I prefer to point it out because most people don't figure that kind of things out. They complain about being sick or ill or poorly or about bugs and what-not but changing their sheets regularly and vacuuming the palce every week never seems to cross their minds.
 
Also: Sheesh, I really need to think things through. Sometimes my cat accidentally flings her poo out of the litterbox from scraping too hard. (I probably should get one with higher sides.) It's not a big issue because I just pick it up with a piece of toilet paper and flush it before scrubbing the floor. Except this time I used a piece of paper towel to pick it up. Without thinking. I just threw the whole thing in and tried to flush it down. It's a rather fussy low-flow toilet, so three guesses what happened.
Plunger Time?
 
Yup. At least the plunger fixed it. I was worried it wouldn't.
 
Do they play Grandma Got Run Over by a Reindeer there?

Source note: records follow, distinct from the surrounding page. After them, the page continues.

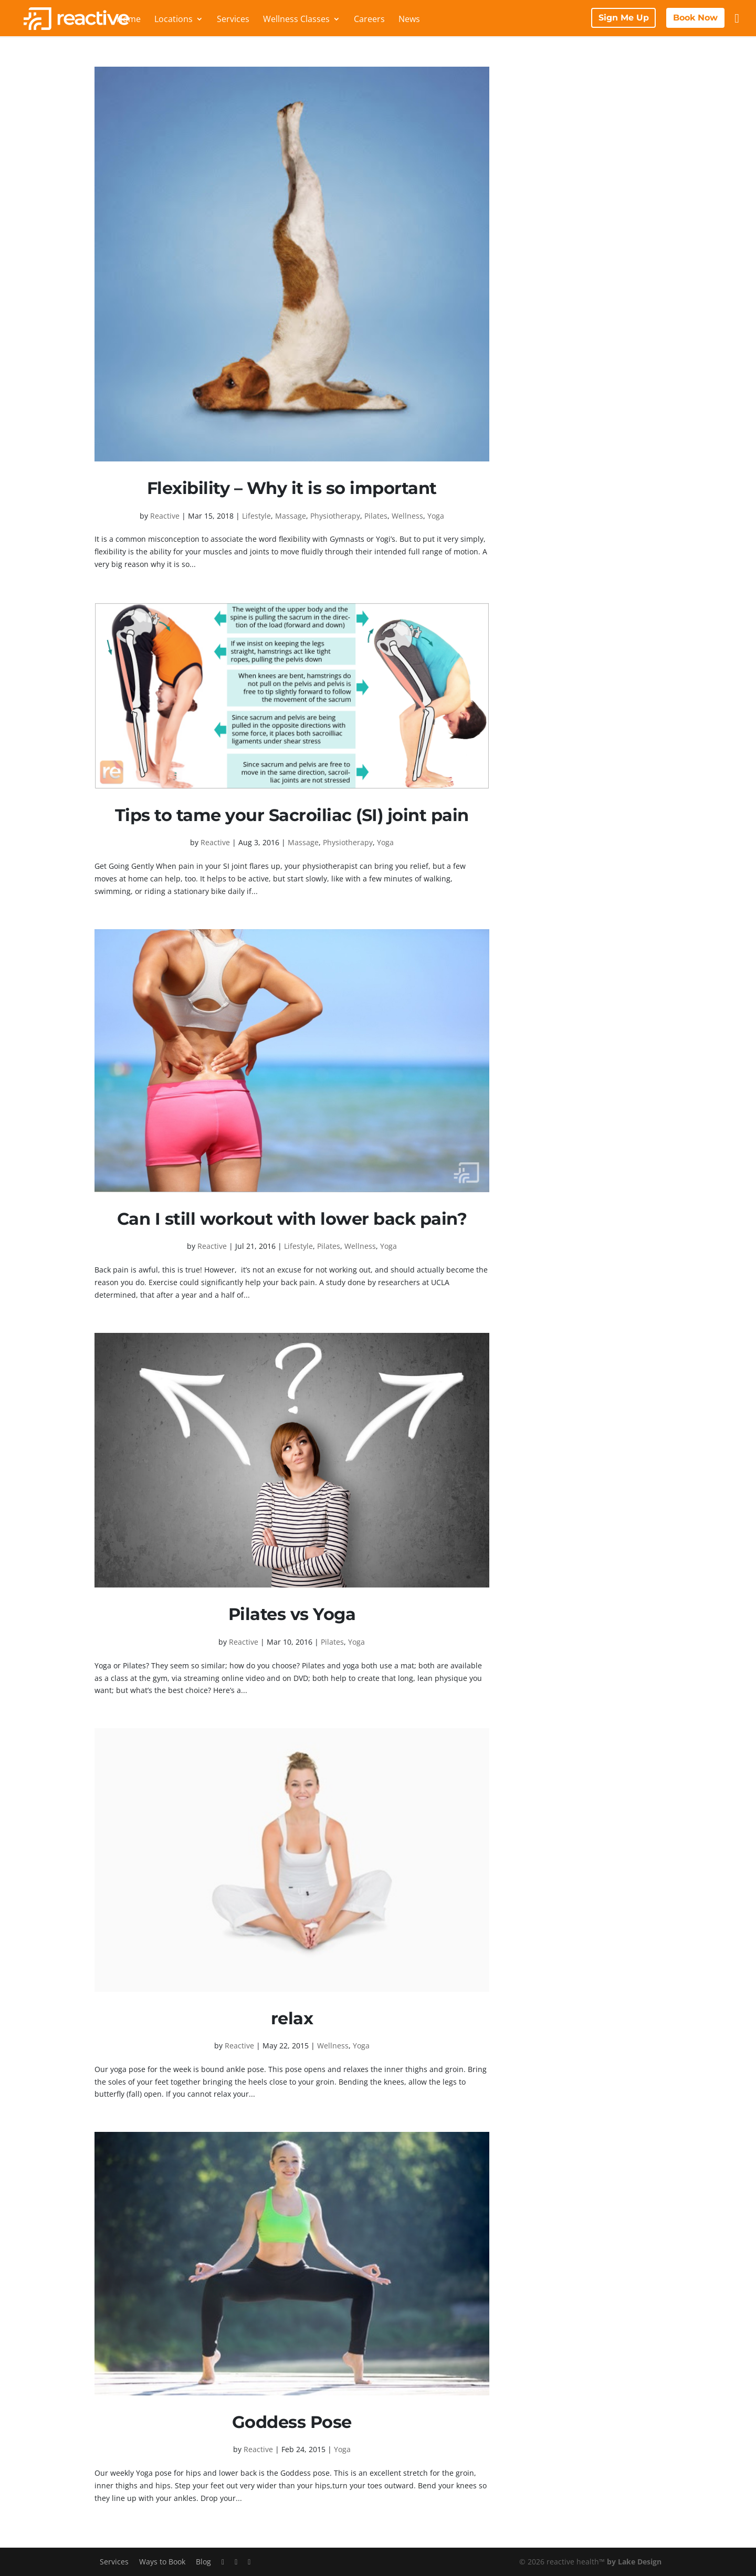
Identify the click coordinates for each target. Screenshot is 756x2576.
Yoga (435, 516)
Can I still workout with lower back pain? (292, 1218)
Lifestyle (256, 516)
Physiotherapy (335, 516)
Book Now (695, 18)
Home (129, 20)
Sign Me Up (623, 18)
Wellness (407, 516)
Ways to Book (162, 2562)
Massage (290, 516)
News (409, 20)
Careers (369, 20)
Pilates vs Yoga (292, 1614)
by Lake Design (634, 2562)
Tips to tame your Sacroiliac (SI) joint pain (292, 815)
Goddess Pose (292, 2422)
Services (233, 20)
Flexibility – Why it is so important (292, 488)
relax (292, 2018)
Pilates (375, 516)
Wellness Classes (296, 20)
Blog (203, 2562)
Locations (173, 20)
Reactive (165, 516)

They do not. Our tonally dissonant Christmas song is "Fairytale of New York" by The Pogues, which is about the festive charms of two alcoholics trying to destroy each other.
 
They do not. Our tonally dissonant Christmas song is "Fairytale of New York" by The Pogues, which is about the festive charms of two alcoholics trying to destroy each other.
And it's really hard to avoid hearing at least once during December.